December 14, 2021 — Press Release

December 14, 2021

New Policy Brief Highlights Legal Aid and Non-Profit Attorneys’ Experiences Representing Clients With COVID-19 Related Rental Debt

WASHINGTON– Today, advocates at the National Consumer Law Center sent to the Consumer Financial Protection Bureau a policy brief, Assisting Consumers with Rental Debt During COVID-19: Legal Aid and Non-Profit Attorneys Share Their Experiences, and urged CFPB Director Rohit Chopra to take action to prevent rental debt from becoming a barrier to decent housing, particularly for low-income renters and people of color. 

“Renters have been especially hard hit by the COVID-19 pandemic, and the Bureau should do everything in its power to protect their ability to obtain decent and affordable housing,” said Ariel Nelson, staff attorney at the National Consumer Law Center. 

The brief presents the results of a survey of 82 legal aid and non-profit attorneys from 27 states and the District of Columbia who worked with consumers with rental debt between June and August 2021. The vast majority (71%) of attorneys who represented consumers with rental debt pre-pandemic reported an increase in the number of consumers with alleged rental debt from June to August 2021 compared to their caseload pre-pandemic.

Alleged rental debt can haunt a renter long after they have vacated a housing unit, whether they left because of an eviction or voluntarily moved out. Rental debt can lead to wage garnishment, harassment by debt collectors, and negative marks on credit reports resulting in lowered credit scores.  
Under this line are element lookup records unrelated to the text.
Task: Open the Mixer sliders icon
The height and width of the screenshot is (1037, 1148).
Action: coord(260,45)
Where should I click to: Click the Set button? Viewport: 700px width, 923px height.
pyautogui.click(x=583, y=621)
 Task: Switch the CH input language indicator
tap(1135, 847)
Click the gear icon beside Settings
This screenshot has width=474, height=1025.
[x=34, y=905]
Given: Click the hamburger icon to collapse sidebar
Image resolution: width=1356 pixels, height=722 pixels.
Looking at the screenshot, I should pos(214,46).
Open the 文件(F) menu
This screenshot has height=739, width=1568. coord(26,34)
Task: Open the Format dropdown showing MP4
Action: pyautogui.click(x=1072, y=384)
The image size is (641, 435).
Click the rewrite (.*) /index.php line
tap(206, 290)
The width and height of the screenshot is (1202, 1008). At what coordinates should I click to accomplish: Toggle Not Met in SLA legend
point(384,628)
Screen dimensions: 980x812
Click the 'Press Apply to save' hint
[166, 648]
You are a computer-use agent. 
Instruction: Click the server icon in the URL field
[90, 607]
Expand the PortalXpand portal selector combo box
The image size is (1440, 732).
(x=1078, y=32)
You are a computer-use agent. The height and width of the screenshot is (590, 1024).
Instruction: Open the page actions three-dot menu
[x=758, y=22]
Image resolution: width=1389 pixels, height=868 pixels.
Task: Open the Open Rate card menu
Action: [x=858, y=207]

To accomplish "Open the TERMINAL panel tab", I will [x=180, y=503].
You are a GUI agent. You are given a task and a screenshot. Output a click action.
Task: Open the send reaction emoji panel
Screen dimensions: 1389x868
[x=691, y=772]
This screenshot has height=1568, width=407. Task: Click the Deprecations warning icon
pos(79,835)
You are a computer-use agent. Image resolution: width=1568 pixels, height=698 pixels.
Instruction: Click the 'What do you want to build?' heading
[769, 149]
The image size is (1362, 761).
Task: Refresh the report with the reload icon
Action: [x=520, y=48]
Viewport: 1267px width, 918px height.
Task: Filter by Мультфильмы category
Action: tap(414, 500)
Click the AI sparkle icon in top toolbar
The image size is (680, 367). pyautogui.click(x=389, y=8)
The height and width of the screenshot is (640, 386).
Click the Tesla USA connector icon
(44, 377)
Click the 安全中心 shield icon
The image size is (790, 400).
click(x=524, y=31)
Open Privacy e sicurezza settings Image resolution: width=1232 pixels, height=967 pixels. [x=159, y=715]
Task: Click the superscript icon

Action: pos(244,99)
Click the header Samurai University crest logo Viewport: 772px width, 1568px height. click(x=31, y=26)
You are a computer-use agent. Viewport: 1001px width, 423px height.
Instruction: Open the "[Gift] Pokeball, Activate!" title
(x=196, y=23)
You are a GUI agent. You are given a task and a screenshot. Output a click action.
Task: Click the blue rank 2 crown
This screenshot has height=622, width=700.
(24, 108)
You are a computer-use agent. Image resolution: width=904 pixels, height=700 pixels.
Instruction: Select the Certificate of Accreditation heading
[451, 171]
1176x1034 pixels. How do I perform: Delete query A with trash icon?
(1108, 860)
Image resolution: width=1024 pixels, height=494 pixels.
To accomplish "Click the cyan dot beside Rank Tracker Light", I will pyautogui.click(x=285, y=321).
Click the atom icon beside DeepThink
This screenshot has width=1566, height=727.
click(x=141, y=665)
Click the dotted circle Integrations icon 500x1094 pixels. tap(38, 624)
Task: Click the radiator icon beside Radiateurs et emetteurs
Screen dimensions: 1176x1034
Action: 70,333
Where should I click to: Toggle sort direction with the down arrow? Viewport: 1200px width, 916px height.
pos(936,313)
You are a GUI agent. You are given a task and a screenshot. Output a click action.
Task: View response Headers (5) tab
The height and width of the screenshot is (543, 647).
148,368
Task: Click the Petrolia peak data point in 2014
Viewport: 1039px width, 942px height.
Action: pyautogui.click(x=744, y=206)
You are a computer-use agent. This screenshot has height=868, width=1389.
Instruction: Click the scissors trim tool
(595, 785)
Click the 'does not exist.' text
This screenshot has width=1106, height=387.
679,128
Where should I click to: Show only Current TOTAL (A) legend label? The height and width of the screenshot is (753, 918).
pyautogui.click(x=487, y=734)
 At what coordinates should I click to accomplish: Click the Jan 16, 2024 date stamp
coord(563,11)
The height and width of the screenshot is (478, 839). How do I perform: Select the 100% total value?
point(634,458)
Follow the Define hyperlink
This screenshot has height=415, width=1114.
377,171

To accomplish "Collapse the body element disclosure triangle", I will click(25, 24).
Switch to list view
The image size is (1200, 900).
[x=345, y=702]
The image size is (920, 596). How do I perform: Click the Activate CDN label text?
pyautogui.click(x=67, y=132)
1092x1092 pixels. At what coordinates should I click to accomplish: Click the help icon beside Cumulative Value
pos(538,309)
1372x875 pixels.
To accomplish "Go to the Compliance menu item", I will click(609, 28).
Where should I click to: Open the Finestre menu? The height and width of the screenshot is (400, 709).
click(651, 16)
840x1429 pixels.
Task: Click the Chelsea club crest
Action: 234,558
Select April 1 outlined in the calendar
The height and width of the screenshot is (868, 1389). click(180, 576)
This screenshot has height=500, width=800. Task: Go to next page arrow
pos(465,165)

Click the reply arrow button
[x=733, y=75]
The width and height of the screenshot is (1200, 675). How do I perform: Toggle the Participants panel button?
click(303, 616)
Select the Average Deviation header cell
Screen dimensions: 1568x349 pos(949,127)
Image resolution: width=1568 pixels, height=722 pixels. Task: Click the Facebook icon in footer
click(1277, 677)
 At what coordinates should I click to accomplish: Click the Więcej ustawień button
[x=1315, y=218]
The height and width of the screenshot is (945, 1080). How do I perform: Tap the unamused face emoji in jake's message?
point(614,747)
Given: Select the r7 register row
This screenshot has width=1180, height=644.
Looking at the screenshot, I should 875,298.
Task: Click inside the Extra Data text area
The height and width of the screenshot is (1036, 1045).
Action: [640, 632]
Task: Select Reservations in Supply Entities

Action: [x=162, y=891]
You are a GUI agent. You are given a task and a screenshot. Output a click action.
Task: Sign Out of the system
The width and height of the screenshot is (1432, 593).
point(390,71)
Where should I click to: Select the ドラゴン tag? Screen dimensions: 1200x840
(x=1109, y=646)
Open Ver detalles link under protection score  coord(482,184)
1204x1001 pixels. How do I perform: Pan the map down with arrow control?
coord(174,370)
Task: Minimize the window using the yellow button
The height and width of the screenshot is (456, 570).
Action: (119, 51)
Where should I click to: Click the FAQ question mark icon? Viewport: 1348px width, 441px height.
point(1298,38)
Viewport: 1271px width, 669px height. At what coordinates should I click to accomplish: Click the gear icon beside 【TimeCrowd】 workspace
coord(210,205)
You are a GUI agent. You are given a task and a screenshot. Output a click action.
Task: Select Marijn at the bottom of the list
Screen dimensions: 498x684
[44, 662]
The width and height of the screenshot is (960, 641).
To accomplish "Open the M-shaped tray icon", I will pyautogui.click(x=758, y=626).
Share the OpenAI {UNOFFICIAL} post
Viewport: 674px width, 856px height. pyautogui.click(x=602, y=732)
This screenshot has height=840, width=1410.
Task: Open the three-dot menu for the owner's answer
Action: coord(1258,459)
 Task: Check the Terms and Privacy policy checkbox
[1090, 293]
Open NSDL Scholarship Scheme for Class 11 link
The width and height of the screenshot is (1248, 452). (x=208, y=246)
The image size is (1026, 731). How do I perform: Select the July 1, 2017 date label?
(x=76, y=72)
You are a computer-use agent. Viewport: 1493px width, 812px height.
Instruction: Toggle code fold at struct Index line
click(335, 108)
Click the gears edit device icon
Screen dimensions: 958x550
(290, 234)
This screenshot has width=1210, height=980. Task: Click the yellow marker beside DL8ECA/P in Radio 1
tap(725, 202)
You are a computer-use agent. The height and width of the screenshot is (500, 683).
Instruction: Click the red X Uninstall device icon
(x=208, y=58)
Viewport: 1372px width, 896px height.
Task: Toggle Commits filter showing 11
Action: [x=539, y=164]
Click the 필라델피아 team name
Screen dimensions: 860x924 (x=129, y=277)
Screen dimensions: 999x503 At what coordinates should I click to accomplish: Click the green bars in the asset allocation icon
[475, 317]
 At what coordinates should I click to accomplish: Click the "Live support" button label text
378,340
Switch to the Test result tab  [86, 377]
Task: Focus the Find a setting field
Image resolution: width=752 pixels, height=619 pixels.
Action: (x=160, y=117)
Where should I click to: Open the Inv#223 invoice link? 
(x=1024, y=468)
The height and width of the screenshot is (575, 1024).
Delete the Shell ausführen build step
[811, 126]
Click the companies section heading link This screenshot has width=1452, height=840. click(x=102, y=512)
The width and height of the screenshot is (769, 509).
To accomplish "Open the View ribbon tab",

“Negative credit report entries can present a long-term barrier to renters obtaining new housing,” said Chi Chi Wu, staff attorney at the National Consumer Law Center. “In fact, about half (49%) of the attorneys who responded to the survey reported their clients had trouble finding housing as a result of alleged rental debt reported on a credit report.”

An accompanying letter to the CFPB reiterates and elaborates on requests from NCLC’s October 5, 2021 letter that the Bureau:

  • Require debt collectors, including attorneys for landlords, to provide notice about Emergency Rental Assistance Program (ERAP) funds.
  • Prohibit debt collectors from seeking payment for amounts that were or will be paid by ERAP or similar funds and require collectors to pause collection efforts, including evictions, where the collector has notice that an application for ERAP funds has been submitted.
  • Clarify that states are not preempted from adopting laws to exclude pandemic-era eviction and other negative information from tenant screening reports.
  • Prohibit credit reporting of rent arrears if ERAP funds have been paid or an application has been submitted, and require deletion of any such collection items.